Aim of the exercise: Pictures left aside, return the lines below exactly, from the one with "Viewport: 1456px width, 819px" to the end, including both ends.

Dataset entries
Start of Block
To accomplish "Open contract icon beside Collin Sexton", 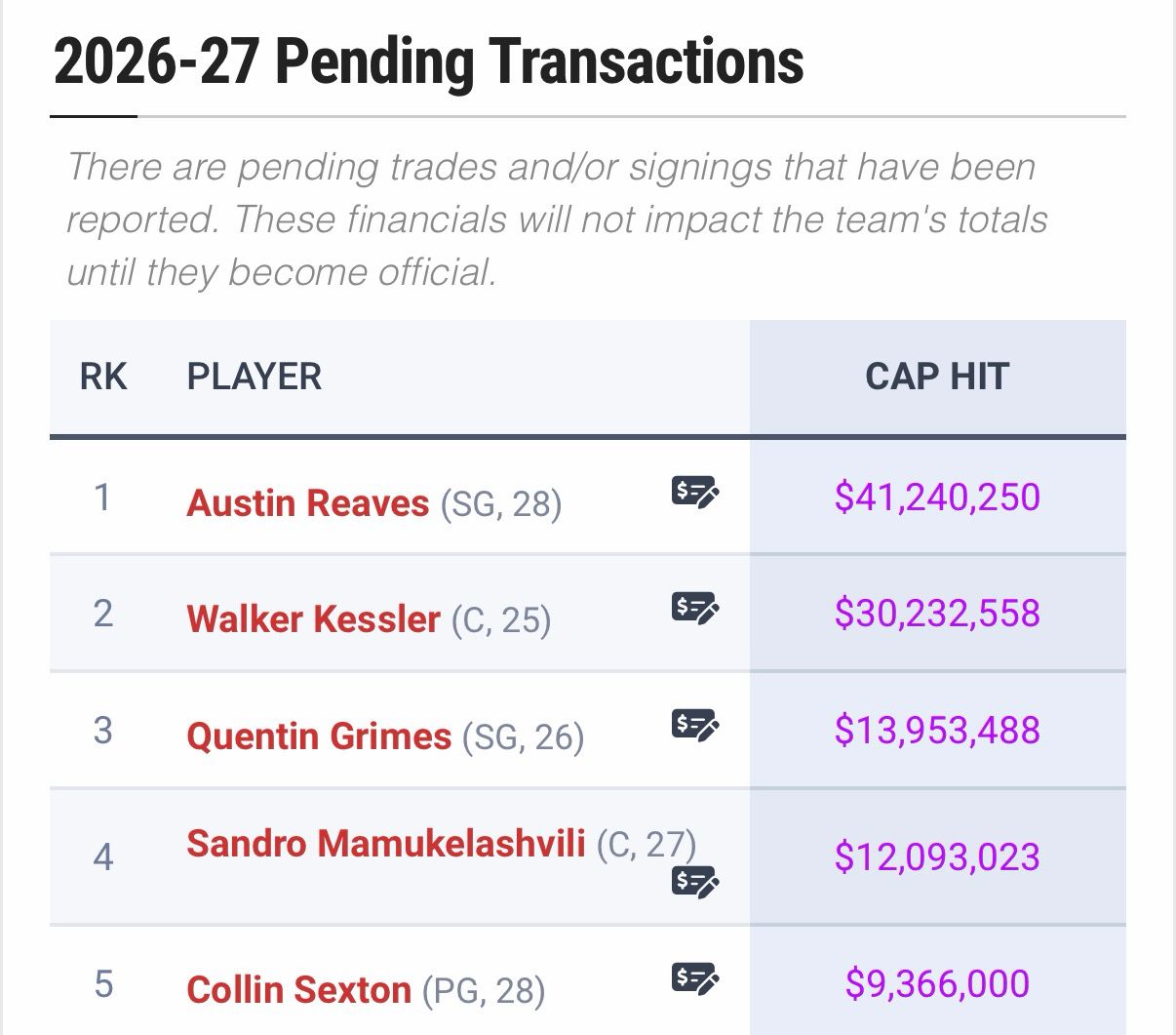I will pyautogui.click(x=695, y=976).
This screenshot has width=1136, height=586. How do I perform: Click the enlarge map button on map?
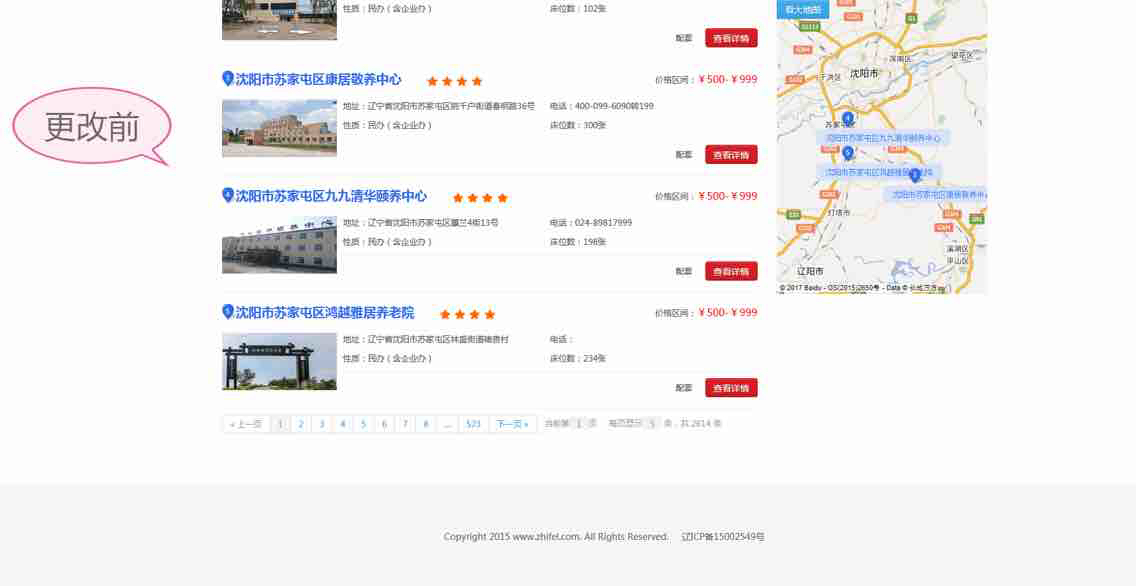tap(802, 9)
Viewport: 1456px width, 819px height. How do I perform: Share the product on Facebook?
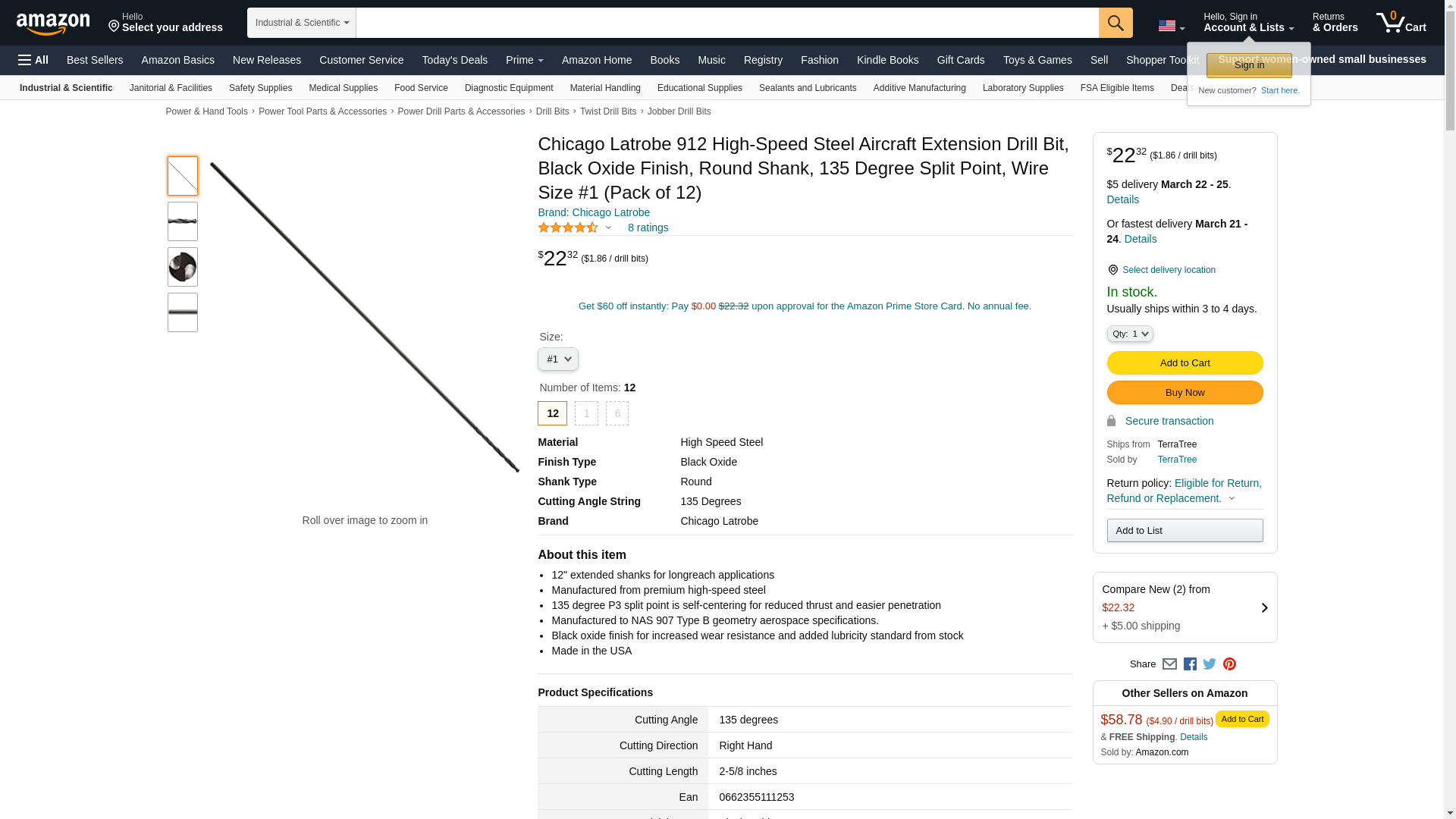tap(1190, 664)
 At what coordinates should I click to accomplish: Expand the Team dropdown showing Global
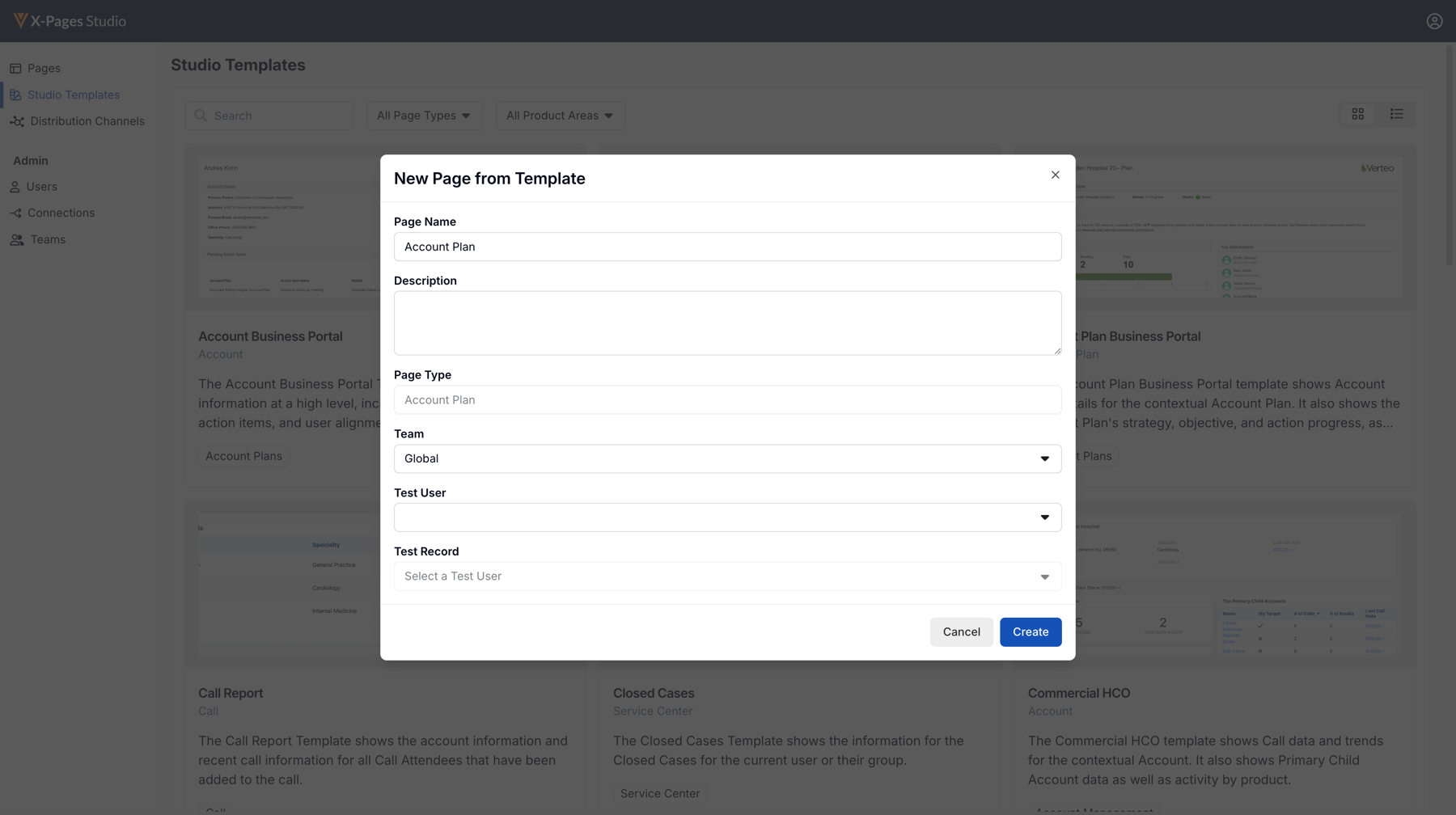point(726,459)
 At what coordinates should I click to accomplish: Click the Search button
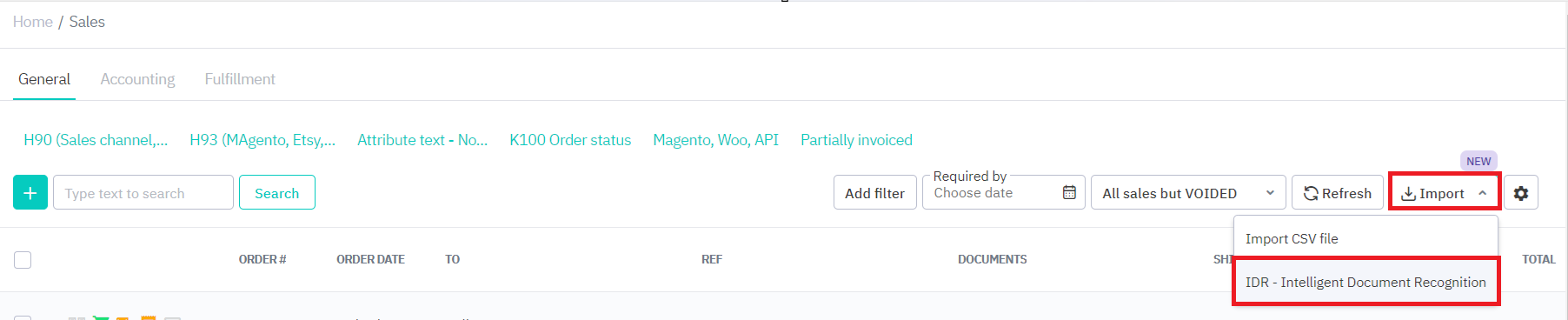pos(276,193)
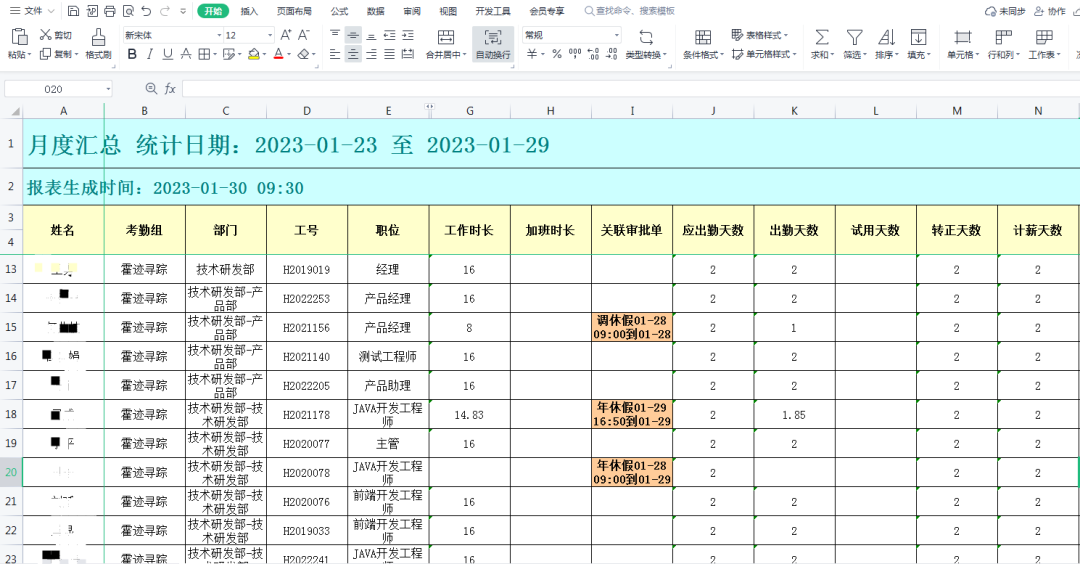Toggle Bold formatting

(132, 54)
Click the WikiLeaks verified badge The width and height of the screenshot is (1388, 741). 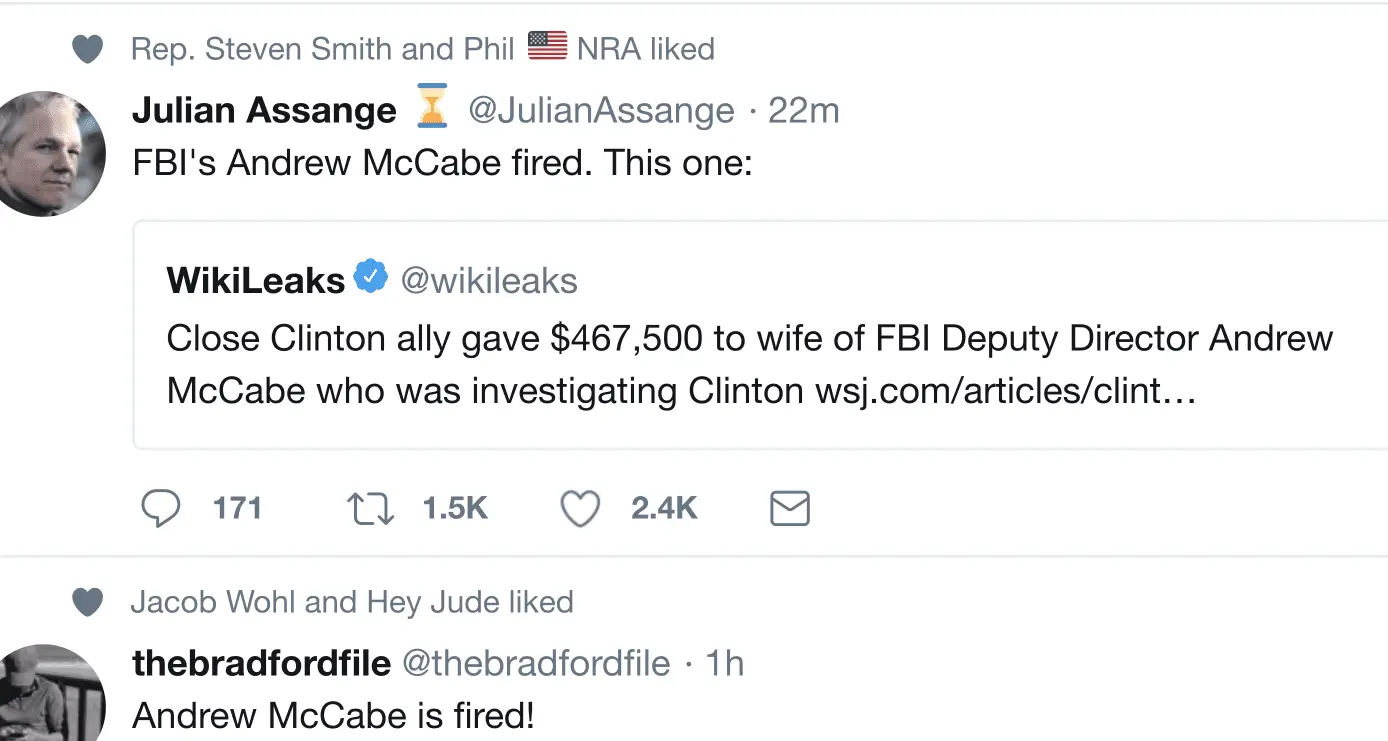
End of Block
Worked solution:
Viewport: 1456px width, 819px height. How do I perform: Share the product on Facebook?
tap(1190, 664)
 At what coordinates should I click to accomplish: Expand the Team dropdown showing Global
point(726,459)
 At what coordinates should I click to accomplish: Click the Search button
pos(276,193)
Toggle Bold formatting

(132, 54)
Click the WikiLeaks verified badge The width and height of the screenshot is (1388, 741). 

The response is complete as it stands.